● **YOUR GOAL**
Copy the material below word for word, but leave out the pictures.

━━━

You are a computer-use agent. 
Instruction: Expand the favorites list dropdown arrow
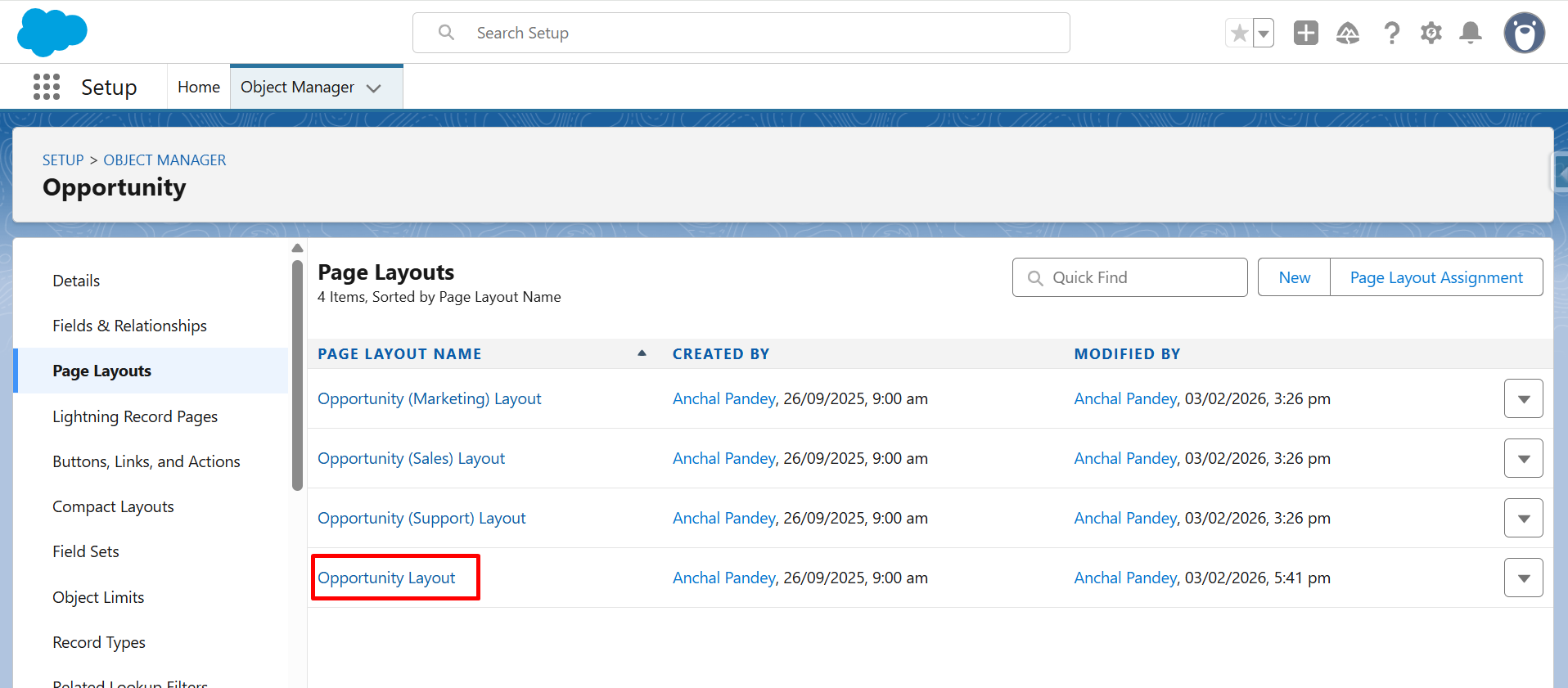click(x=1264, y=34)
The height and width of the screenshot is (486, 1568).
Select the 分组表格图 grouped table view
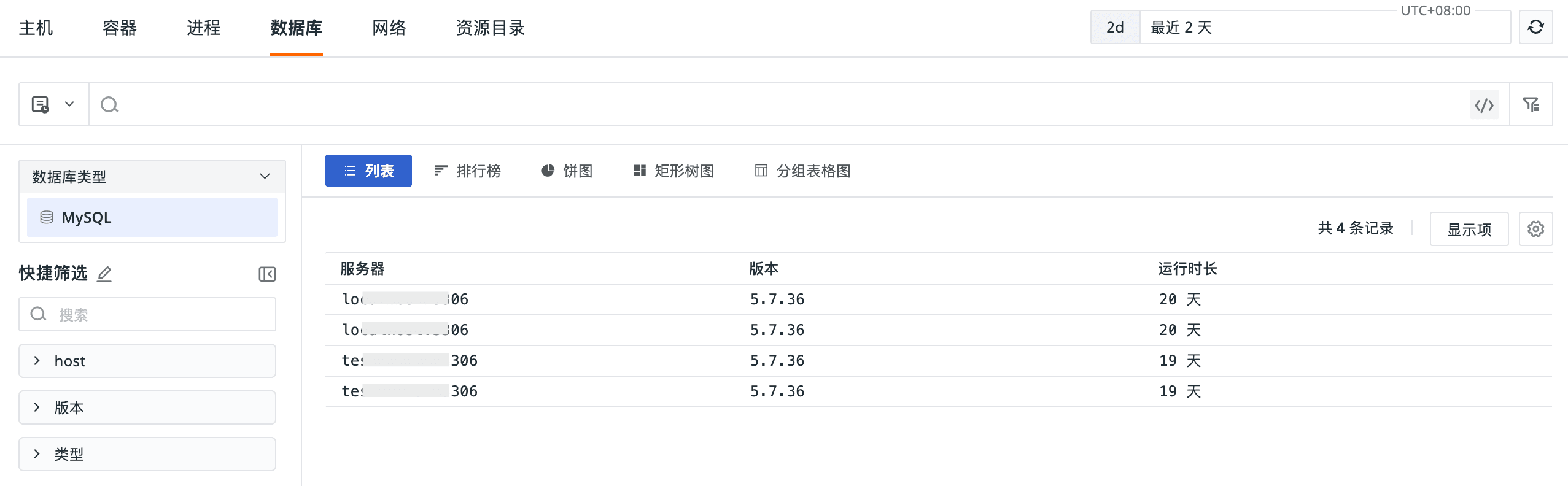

━━━

● **REPLY**
You are a computer-use agent. 
Instruction: Expand the favorites list dropdown arrow
click(x=1264, y=34)
The height and width of the screenshot is (486, 1568).
Select the 分组表格图 grouped table view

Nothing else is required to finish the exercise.